Batching components for the component synchronizer
Although the Tridion power tools are currently undergoing a major overhaul to bring them in line with SDL Tridion 2011 and its Anguilla extensibility framework, many of us will be working on pre-2011 systems for some time to come. This being so, the "old" power tools remain a useful resource. Today I was working on a 2009 system, where we are busy with a data migration. This means using the component synchronizer. We've been using it for a few things, but today we wanted to remove some redundant fields from a schema, and then have that reflected in the data. The schema in question had about 8500 components based on it, and processing the entire list in one go was going to slow the whole team down. (We're doing this on a relatively under-powered image that can run quite slowly sometimes - it's easy to max it out!)
So what to do? The way of using the component synchronizer that I'm most familiar with is simply to select the schema and then process all it's components. However, the synchronizer also has an option to process a specific list of components; you have to paste a comma-separated list of TCM URIs into a text box. So then the question was how to get such lists with a reasonable amount of effort. Powershell to the rescue. Here's the approach:
> $tdse = new-object -com TDS.TDSE
> $alg = $tdse.GetObject("tcm:12-1255-8",1)
> $f = $tdse.CreateListRowFilter()
> $f.SetCondition("ItemType", 16)
> $docAlgItems = [xml]$alg.Info.GetListUsingItems(1,$f)
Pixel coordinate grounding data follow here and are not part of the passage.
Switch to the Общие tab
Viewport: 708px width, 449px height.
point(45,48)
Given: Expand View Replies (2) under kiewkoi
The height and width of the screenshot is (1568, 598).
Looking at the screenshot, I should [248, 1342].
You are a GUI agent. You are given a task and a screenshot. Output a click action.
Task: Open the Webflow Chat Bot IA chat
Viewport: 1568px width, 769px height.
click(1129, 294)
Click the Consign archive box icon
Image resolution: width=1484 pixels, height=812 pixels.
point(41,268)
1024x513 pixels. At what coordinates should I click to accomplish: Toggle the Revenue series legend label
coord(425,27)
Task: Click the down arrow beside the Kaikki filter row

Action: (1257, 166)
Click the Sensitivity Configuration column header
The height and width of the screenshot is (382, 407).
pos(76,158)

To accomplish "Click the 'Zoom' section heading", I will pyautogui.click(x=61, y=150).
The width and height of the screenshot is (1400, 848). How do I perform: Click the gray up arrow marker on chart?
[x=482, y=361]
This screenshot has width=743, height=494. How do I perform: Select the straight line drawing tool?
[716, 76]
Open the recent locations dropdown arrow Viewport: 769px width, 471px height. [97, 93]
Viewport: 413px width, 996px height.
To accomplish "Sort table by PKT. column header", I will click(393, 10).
> $AlgTcms = $docAlgItems.ListUsingItems.Item | %{$_.ID}
> $algTcms[0..999] -join "," | out-file first1000.txt
> notepad .\first1000.txt
As you can see, we start with instantiating TDSE and getting hold of the schema. To protect the innocent, let's pretend that this schema is called Algernon. $alg is the variable representing the schema.
So - after a quick where-used, we do the standard Powershell trick of casting the results to an XmlDocument and reading off the ID attributes. By this time, $AlgTcms contains an array of TCM URIs and it's almost trivial to dump the first thousand into a file by specifying an array range (obviously you can get the second thousand by saying $AlgTcms[1000..1999] and so on) and doing a -join
So instead of maxing out the system for several hours, we were able to schedule the work in reasonable batches through the day.